Submitted by guest contributor Sam McFarlin
The U.S. Court of Appeals struck down important parts of the FCC’s Open Internet policy in a ruling on the Verizon vs FCC case in January.
This policy defined the rules of net neutrality, a concept which requires all Internet service providers (ISP) to make Internet content available at equal speeds to every user. Without this requirement in place, companies can require Internet services and entities to pay in order to be accessible by customers.
An example of this would be if an ISP, Comcast, throttled the speed at which a user can stream content from a video streaming service, like Netflix, unless the service were to pay money to get preferential bandwidth.
According to Netflix, this example actually occurred. Netflix accused Comcast of reducing the amount of bandwidth their customers received when using Netflix. Since the loss of net neutrality, similar instances have occurred with different companies. Many mobile services like AT&T and Verizon are blocking competitor apps like Google Wallet mobile, and Comcast charged customers for streaming video through Xbox.
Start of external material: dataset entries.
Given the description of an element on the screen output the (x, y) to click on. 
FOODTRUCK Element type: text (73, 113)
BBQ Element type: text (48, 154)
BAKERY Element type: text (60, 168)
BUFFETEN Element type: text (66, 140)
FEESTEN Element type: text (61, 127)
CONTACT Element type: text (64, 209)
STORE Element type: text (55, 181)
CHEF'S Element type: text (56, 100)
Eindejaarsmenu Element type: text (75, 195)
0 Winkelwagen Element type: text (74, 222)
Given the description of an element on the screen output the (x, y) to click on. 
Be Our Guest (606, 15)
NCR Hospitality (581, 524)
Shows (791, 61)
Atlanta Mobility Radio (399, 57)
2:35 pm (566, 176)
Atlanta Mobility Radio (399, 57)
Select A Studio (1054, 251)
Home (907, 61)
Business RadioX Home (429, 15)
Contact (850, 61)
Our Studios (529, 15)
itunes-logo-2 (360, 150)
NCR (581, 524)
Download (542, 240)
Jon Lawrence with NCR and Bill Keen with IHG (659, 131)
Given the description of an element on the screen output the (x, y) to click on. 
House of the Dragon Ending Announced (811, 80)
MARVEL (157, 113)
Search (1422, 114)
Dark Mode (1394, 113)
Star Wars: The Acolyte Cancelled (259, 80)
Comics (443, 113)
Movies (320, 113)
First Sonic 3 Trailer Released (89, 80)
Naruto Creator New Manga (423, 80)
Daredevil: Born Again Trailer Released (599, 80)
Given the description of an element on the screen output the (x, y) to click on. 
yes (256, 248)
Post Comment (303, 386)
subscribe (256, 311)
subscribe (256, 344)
Since the court ruling, the FCC has been attempting to construct a new policy for net neutrality, but has yet to find a resolution that will please everyone involved. Internet users and large companies are rallying to try and support an open and free Internet. An initial petition to restore the original policy acquired over one million signatures before being presented to the FCC, but was shot down. More recently, a large coalition led by Amazon, Microsoft, and other large companies sent a letter to the FCC challenging the most recent FCC proposal that would allow large companies to commercialize the Internet.
Despite Netflix originally supporting the idea of net neutrality, it seems as though they do not expect it to be remedied any time soon. The streaming company recently made deals with both Verizon and Comcast to allow for preferential streaming to their customers.